►

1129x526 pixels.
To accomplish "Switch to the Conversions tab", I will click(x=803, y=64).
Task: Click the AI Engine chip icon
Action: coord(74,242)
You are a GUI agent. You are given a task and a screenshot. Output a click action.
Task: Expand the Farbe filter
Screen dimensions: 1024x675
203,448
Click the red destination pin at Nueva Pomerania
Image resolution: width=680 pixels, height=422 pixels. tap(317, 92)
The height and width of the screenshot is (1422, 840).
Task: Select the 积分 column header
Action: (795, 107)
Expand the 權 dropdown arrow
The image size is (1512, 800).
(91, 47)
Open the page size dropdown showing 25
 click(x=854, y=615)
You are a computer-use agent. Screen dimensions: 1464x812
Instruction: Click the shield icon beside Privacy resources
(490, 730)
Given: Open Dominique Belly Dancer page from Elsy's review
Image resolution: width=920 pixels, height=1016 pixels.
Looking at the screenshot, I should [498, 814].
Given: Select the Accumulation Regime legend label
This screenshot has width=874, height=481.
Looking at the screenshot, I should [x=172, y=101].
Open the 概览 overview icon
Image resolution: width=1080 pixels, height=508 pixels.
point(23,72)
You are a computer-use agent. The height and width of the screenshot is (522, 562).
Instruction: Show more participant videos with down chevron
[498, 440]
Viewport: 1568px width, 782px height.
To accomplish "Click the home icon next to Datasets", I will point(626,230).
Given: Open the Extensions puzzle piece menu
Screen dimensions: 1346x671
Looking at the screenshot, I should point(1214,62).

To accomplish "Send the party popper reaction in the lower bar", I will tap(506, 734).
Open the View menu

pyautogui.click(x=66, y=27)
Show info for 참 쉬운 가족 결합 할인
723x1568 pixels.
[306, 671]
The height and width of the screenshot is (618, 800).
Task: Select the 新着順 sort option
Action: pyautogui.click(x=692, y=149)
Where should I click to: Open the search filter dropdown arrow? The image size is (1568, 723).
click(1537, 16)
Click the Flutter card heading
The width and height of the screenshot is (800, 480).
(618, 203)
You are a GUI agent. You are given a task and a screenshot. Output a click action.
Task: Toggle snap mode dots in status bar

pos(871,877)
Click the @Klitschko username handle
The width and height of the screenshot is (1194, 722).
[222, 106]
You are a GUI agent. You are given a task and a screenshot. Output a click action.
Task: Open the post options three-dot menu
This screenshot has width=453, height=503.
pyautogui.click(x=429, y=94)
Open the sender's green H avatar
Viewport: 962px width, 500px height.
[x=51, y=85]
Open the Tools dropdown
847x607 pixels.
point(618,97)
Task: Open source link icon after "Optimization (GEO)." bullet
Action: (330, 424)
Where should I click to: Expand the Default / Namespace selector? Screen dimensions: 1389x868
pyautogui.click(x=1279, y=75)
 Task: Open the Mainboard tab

◄

▶ Problem statement
Reproduce every item above verbatim, preserving each line and its order.

▶ Answer for the task
1129x526 pixels.
To accomplish "Switch to the Conversions tab", I will click(x=803, y=64).
Task: Click the AI Engine chip icon
Action: coord(74,242)
You are a GUI agent. You are given a task and a screenshot. Output a click action.
Task: Expand the Farbe filter
Screen dimensions: 1024x675
203,448
Click the red destination pin at Nueva Pomerania
Image resolution: width=680 pixels, height=422 pixels. tap(317, 92)
The height and width of the screenshot is (1422, 840).
Task: Select the 积分 column header
Action: (795, 107)
Expand the 權 dropdown arrow
The image size is (1512, 800).
(91, 47)
Open the page size dropdown showing 25
 click(x=854, y=615)
You are a computer-use agent. Screen dimensions: 1464x812
Instruction: Click the shield icon beside Privacy resources
(490, 730)
Given: Open Dominique Belly Dancer page from Elsy's review
Image resolution: width=920 pixels, height=1016 pixels.
Looking at the screenshot, I should [498, 814].
Given: Select the Accumulation Regime legend label
This screenshot has width=874, height=481.
Looking at the screenshot, I should [x=172, y=101].
Open the 概览 overview icon
Image resolution: width=1080 pixels, height=508 pixels.
point(23,72)
You are a computer-use agent. The height and width of the screenshot is (522, 562).
Instruction: Show more participant videos with down chevron
[498, 440]
Viewport: 1568px width, 782px height.
To accomplish "Click the home icon next to Datasets", I will point(626,230).
Given: Open the Extensions puzzle piece menu
Screen dimensions: 1346x671
Looking at the screenshot, I should point(1214,62).

To accomplish "Send the party popper reaction in the lower bar", I will tap(506, 734).
Open the View menu

pyautogui.click(x=66, y=27)
Show info for 참 쉬운 가족 결합 할인
723x1568 pixels.
[306, 671]
The height and width of the screenshot is (618, 800).
Task: Select the 新着順 sort option
Action: pyautogui.click(x=692, y=149)
Where should I click to: Open the search filter dropdown arrow? The image size is (1568, 723).
click(1537, 16)
Click the Flutter card heading
The width and height of the screenshot is (800, 480).
(618, 203)
You are a GUI agent. You are given a task and a screenshot. Output a click action.
Task: Toggle snap mode dots in status bar

pos(871,877)
Click the @Klitschko username handle
The width and height of the screenshot is (1194, 722).
[222, 106]
You are a GUI agent. You are given a task and a screenshot. Output a click action.
Task: Open the post options three-dot menu
This screenshot has width=453, height=503.
pyautogui.click(x=429, y=94)
Open the sender's green H avatar
Viewport: 962px width, 500px height.
[x=51, y=85]
Open the Tools dropdown
847x607 pixels.
point(618,97)
Task: Open source link icon after "Optimization (GEO)." bullet
Action: (330, 424)
Where should I click to: Expand the Default / Namespace selector? Screen dimensions: 1389x868
pyautogui.click(x=1279, y=75)
 Task: Open the Mainboard tab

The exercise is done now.